John Charles Carney Jr. (born May 20, 1956) is an American politician serving as the 74th governor of Delaware since 2017. A member of the Democratic Party, Carney served as the U.S. representative for  from 2011 to 2017 and as the 24th lieutenant governor of Delaware from 2001 to 2009. He also served as Delaware's secretary of finance from 1996 to 2000. He first unsuccessfully sought the Democratic nomination for governor in 2008, losing to Jack Markell. He ran for governor again in 2016 and won, succeeding Markell, who was term-limited. He was reelected in 2020, defeating Republican Julianne Murray with 59.5% of the vote.

Early life

Carney was born in Wilmington, Delaware, and raised in Claymont, the second of nine children of Ann Marie (née Buckley) and John Charles "Jack" Carney (1925-2014). Both his parents were educators. His great-grandparents immigrated from Ireland. Carney was quarterback of the 1973 state championship St. Mark's High School football team, and earned All-Ivy League and Most Valuable Player honors in football at Dartmouth College, from which he graduated in 1978. At Dartmouth, he joined the local Beta Alpha Omega fraternity. He later coached freshman football at the University of Delaware while earning his master's degree in public administration.

Early political career
Carney has served as Deputy Chief Administrative Officer of New Castle County and as Secretary of Finance and Deputy Chief of Staff for Governor Tom Carper.

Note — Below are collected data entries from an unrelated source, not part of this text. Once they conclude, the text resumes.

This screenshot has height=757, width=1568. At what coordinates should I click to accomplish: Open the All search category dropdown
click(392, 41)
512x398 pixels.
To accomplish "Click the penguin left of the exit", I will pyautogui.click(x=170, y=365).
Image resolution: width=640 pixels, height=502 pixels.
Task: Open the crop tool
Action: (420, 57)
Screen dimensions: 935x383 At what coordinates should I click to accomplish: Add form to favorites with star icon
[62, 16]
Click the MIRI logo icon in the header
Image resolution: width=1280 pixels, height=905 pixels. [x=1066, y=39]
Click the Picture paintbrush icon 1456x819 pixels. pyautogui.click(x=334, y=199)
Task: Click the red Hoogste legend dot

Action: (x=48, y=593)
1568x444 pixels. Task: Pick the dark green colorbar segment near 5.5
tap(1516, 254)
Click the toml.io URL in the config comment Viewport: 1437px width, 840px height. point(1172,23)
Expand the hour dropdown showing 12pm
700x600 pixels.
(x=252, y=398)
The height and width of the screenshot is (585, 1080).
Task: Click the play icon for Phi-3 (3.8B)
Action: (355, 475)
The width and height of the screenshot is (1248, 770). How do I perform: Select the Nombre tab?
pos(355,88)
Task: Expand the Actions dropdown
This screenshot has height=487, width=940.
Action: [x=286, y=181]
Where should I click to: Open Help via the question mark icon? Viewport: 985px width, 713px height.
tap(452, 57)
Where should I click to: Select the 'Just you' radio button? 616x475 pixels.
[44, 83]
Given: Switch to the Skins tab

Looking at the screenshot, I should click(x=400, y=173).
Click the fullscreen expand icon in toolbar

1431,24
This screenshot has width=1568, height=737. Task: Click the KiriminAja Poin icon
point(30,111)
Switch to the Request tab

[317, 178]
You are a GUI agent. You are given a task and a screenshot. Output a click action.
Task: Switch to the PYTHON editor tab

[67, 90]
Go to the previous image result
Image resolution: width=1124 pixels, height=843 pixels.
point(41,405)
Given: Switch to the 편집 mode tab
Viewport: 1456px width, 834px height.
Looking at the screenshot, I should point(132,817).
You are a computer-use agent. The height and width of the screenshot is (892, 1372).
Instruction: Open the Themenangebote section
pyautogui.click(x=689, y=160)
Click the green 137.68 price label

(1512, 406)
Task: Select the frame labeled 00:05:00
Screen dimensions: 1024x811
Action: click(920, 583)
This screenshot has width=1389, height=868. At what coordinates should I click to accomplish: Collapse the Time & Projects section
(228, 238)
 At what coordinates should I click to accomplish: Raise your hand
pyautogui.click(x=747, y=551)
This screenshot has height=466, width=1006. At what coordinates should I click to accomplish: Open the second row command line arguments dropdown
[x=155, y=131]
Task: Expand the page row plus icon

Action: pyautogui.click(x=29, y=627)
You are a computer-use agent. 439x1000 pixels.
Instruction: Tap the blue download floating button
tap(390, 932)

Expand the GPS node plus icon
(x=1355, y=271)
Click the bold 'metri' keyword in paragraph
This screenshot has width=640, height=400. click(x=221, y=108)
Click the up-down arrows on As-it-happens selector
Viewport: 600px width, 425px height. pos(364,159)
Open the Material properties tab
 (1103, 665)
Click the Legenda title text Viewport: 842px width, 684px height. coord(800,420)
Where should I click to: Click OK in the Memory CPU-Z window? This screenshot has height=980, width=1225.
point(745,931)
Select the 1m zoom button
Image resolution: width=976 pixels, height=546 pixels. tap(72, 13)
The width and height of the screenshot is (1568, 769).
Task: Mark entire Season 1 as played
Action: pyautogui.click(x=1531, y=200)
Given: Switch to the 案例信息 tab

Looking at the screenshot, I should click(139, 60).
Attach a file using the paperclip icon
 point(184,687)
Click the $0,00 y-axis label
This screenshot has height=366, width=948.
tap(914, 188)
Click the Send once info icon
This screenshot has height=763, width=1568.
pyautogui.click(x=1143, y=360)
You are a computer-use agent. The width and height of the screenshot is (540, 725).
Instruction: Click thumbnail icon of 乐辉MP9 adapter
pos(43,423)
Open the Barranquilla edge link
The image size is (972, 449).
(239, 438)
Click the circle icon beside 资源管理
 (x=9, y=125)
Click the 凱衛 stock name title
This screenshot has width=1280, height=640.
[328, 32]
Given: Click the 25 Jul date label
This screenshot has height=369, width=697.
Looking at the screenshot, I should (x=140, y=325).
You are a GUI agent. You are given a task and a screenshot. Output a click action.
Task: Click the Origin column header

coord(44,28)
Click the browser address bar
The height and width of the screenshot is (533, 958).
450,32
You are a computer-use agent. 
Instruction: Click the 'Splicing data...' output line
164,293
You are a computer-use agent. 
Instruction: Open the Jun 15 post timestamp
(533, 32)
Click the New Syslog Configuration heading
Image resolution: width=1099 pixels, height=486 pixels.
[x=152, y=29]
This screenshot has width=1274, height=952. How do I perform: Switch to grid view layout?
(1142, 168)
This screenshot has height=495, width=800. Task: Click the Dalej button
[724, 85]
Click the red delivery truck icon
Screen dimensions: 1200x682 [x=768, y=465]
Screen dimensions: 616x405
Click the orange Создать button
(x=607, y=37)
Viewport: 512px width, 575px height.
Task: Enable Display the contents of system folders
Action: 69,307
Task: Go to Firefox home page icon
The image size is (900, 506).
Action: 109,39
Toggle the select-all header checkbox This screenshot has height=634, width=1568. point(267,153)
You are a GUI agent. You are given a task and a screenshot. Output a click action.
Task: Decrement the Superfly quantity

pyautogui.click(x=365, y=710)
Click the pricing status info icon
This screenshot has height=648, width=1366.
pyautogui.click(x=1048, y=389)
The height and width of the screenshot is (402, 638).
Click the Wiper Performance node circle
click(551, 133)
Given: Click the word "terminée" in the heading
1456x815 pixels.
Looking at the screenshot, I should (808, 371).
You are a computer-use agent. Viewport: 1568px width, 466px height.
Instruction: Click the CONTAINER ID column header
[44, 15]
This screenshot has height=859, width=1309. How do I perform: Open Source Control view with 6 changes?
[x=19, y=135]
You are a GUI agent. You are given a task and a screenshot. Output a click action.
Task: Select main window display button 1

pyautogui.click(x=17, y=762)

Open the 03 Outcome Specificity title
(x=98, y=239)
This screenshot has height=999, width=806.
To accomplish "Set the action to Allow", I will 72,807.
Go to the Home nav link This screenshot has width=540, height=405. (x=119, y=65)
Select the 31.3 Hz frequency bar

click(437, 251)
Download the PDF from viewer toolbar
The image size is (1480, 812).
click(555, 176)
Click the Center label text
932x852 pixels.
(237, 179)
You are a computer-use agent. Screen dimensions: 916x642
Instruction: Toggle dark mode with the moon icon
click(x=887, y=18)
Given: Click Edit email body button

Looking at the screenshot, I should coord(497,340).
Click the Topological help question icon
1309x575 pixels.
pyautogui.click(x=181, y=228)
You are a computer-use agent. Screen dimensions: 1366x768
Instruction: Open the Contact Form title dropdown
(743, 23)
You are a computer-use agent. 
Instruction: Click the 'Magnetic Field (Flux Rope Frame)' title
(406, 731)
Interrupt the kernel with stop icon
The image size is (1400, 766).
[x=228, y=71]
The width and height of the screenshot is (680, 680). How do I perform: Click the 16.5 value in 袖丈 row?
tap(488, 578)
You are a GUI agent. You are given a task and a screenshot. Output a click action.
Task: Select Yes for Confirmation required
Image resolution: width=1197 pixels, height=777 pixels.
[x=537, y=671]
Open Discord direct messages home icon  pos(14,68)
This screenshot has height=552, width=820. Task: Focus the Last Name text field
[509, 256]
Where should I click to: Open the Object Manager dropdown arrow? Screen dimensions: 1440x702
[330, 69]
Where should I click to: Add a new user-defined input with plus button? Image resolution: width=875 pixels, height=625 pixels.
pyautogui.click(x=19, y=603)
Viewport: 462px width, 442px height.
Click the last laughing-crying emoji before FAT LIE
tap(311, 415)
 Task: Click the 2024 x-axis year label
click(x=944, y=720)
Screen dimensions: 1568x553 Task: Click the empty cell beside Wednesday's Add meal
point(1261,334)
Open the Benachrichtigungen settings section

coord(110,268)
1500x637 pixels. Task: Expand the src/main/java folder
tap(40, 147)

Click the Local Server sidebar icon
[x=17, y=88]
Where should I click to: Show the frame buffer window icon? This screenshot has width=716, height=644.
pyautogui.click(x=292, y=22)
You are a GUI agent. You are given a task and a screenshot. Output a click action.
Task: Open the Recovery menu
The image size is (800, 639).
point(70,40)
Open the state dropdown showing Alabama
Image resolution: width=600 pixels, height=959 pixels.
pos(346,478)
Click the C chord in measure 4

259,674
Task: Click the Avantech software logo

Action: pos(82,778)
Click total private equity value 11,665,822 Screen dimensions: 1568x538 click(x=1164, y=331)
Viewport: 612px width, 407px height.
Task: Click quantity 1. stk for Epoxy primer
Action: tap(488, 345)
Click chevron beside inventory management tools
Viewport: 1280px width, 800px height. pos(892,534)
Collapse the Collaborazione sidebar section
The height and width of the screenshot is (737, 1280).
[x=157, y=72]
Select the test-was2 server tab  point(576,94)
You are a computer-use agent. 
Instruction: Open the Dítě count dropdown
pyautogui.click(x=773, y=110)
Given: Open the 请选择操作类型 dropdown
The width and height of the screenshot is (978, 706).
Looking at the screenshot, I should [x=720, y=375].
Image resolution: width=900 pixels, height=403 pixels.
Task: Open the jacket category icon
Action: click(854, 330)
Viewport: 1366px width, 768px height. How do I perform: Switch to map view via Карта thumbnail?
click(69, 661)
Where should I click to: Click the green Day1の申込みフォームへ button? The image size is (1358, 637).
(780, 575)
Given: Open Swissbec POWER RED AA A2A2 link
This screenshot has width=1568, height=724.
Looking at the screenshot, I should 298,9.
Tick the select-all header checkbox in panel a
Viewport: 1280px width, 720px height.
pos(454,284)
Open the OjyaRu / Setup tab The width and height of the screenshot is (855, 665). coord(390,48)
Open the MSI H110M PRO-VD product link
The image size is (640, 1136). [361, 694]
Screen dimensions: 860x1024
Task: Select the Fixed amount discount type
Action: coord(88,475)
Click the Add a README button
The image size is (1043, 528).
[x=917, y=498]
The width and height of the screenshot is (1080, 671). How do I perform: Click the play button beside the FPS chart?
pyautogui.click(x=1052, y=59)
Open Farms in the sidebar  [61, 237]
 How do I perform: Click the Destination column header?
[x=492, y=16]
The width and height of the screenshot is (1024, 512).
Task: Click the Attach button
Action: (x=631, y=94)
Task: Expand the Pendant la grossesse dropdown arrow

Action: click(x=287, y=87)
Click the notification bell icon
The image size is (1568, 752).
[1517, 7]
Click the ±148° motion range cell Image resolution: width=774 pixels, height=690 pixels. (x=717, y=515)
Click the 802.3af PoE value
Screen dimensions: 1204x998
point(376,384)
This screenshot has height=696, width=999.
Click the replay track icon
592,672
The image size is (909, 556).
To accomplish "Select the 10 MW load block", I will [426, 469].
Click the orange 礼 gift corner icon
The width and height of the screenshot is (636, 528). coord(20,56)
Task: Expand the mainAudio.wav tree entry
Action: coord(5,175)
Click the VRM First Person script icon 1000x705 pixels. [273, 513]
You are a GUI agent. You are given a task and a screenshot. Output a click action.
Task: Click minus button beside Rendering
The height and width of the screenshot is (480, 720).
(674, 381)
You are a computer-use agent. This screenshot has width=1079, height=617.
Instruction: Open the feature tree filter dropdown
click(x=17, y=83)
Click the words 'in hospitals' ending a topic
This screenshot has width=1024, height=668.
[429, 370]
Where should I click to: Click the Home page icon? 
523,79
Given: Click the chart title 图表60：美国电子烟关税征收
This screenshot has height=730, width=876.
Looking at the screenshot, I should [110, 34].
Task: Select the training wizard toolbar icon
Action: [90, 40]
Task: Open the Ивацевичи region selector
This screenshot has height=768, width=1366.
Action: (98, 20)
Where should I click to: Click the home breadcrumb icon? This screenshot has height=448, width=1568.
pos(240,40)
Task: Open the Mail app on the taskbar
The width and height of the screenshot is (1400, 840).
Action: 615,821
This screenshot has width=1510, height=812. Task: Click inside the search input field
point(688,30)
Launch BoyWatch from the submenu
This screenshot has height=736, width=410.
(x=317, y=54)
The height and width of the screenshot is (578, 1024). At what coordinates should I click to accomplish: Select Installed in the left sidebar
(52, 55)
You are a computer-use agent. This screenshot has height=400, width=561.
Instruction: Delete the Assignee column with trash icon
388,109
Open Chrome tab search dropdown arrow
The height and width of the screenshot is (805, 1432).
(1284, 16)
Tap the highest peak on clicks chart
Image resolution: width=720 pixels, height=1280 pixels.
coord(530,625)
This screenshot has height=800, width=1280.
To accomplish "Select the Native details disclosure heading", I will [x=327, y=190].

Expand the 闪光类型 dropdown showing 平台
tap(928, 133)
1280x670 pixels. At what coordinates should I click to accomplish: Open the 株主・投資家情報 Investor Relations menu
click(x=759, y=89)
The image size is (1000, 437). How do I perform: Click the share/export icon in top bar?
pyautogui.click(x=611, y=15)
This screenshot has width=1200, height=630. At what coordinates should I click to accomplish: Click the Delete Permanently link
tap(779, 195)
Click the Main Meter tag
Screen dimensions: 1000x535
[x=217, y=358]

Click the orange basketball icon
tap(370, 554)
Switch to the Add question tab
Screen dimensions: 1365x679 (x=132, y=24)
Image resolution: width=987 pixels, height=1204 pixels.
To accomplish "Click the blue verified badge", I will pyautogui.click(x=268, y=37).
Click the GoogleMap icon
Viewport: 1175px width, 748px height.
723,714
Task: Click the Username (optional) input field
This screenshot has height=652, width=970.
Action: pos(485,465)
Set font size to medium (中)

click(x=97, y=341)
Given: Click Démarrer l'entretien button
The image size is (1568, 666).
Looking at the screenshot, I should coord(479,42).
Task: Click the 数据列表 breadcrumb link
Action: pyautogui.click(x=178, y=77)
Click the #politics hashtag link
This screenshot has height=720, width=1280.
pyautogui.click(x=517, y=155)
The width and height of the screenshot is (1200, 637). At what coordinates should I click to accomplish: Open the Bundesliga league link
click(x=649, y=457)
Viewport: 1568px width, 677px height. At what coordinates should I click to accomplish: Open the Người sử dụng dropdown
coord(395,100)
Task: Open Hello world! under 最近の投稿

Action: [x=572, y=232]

Lieutenant governor of Delaware

Carney was elected lieutenant governor of Delaware in 2000 and served from January 16, 2001 until January 20, 2009. As lieutenant governor, he presided over the Delaware State Senate and chaired the Board of Pardons. He also chaired the Delaware Health Care Commission, the Interagency Council on Adult Literacy, the Criminal Justice Council, the Center for Education Technology, and the Livable Delaware Advisory Council. In 2002 he launched the education initiative "Models of Excellence in Education" to identify practices in schools that have raised student achievement. Carney was also selected by other lieutenant governors to chair the National Lieutenant Governors Association from July 2004 to July 2005.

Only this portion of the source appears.